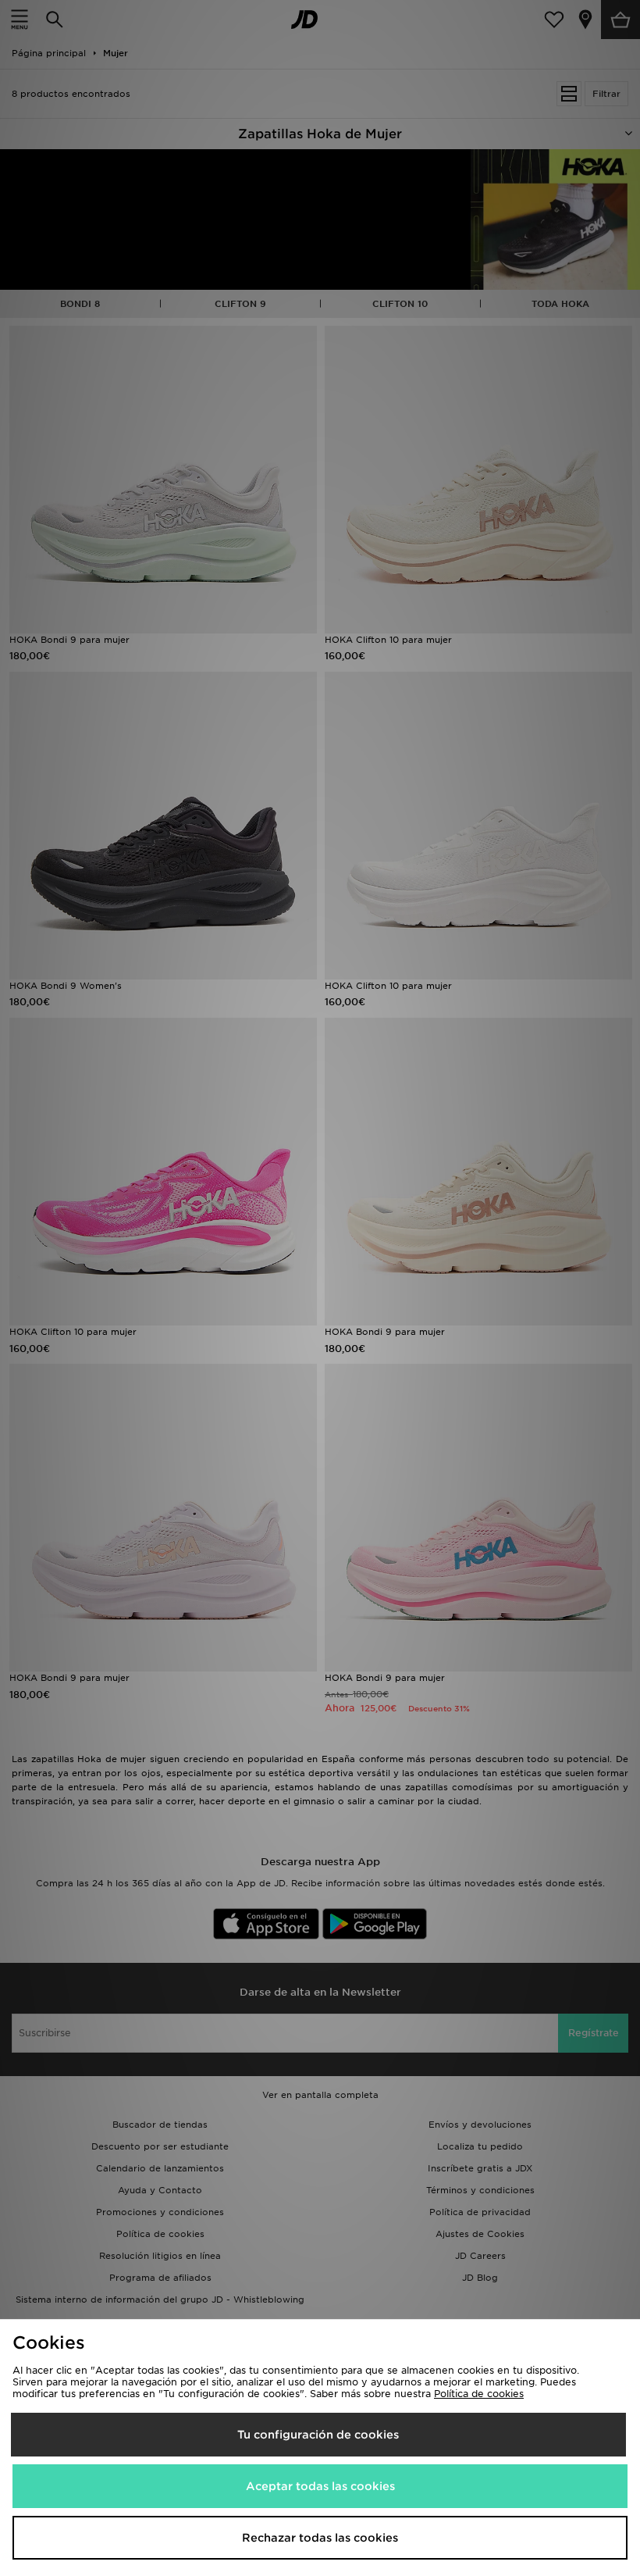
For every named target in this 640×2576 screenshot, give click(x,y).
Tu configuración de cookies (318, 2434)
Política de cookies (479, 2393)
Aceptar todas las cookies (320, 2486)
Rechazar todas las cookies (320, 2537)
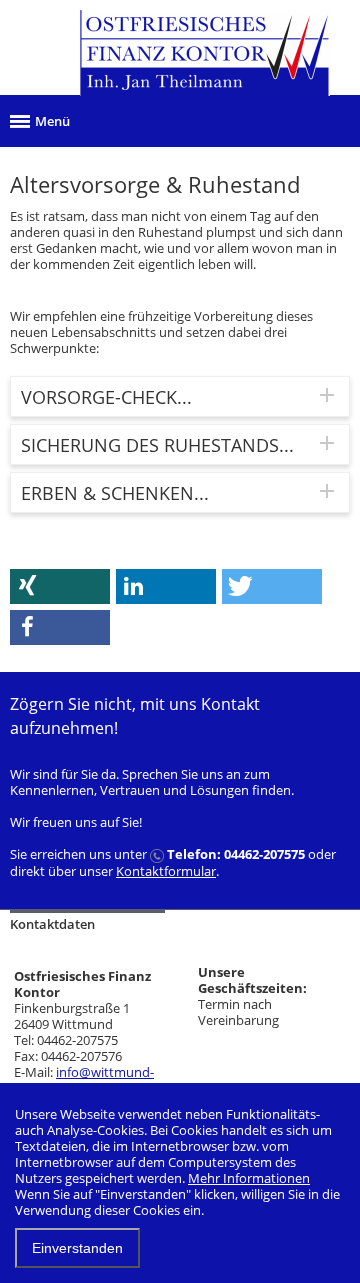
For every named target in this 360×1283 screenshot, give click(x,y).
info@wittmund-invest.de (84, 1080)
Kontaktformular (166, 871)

WHAT YOU NEED TO DO => Copy out the lines of the data where the word "every" can be found.

RESPONSE TO THE TASK =>
For every named target in this 640×2576 screenshot, give click(x,y).
For every named target in this 360×1283 screenshot, give click(x,y).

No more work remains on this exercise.